In materia si veda anche G. FIANDACA, Caso fortuito e forza maggiore nel diritto penale, in Dig.disc.pen., II, Torino, 1988.

[6] A. PECORARO ALBANI, Caso fortuito (dir.pen.), in Enciclopedia del Diritto, Vol. VI, 1960, p. 401.

[7] Cass., Sez. V, 11.05.2017, n. 23026.

[8] Si veda, in una fattispecie di omesso versamento dell’IVA, Tribunale di Milano, ufficio G.I.P., 7.01.2013, in Dir. Pen. Cont., il quale ha stabilito che “l’imputato è stato costretto a non pagare il dovuto da un comportamento omissivo e dilatorio da parte di enti pubblici che avrebbero dovuto saldare fatture per forniture ricevute […]” per un debito ritenuto “impressionante”. Pertanto, secondo il giudice, “non vi era alcuna intenzione da parte dell’imputato di evadere l’IVA”.

In precedenza, fra le tante, Tribunale di Milano, ufficio G.I.P., 19.09.2012, in Dir. Pen.
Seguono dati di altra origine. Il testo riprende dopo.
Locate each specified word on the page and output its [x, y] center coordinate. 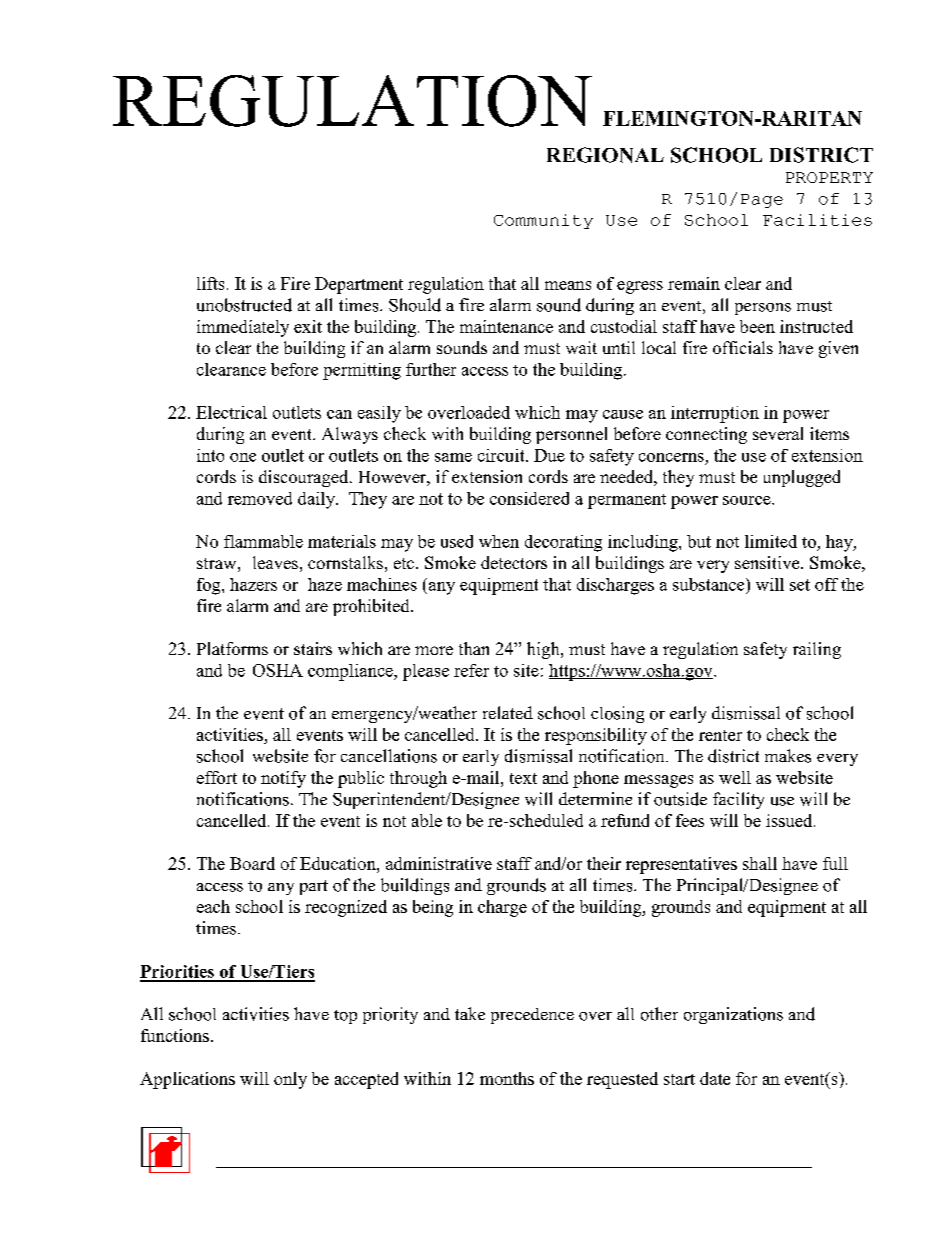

Cont., secondo cui “se l’inadempimento dell’obbligazione tributaria dipende da mancata disponibilità di denaro a causa di gravi inadempimenti da parte di amministrazioni pubbliche debitrici, è integrata la forza maggiore che, in mancanza di prova contraria, esclude il dolo del reato di omesso versamento di ritenute certificate”.

[9] Trib.Milano, Sez. III, 18.02.2016, n.13701.

[10] In relazione al delitto di “omesso versamento IVA”.

[11] Le pronunce che si sono susseguite hanno, inoltre, posto l’interrogativo sulla natura da attribuire alla carenza di liquidità echeggiando, seppur con esito sempre sfavorevole al contribuente, le ricostruzioni teoriche della giurisprudenza di merito, affermando, dapprima, l’assenza dell’elemento volitivo del fatto (Cass., Sez. III, 8.04.2014, n. 20266) e poi sostenendo la tesi dell’inesigibilità, ovvero della forza maggiore (Cass., Sez. III, 25.02.2015, n.8352).

[12] R. GAROFOLI, Manuale di diritto penale – parte generale, XX Ed., Bari, 2023, pp. 874-877.

[13] Cass., Sez. V, 6.04.2022, n. 11111.

[14] In tal senso anche Cass., Sez. V, 7.04.2022, n. 11276.

[15] Cass., Sez. V, 22.03.2019, n. 8175; Cass., Sez. V, 22.03.2019, n. 8177.

[16] Cass., Sez. VI, 16.01.2023, n. 987.

[17] Corte di Giustizia: causa C-314/06; causa C-533/10; cause C-659/13 e C-34/14; causa C-154/16.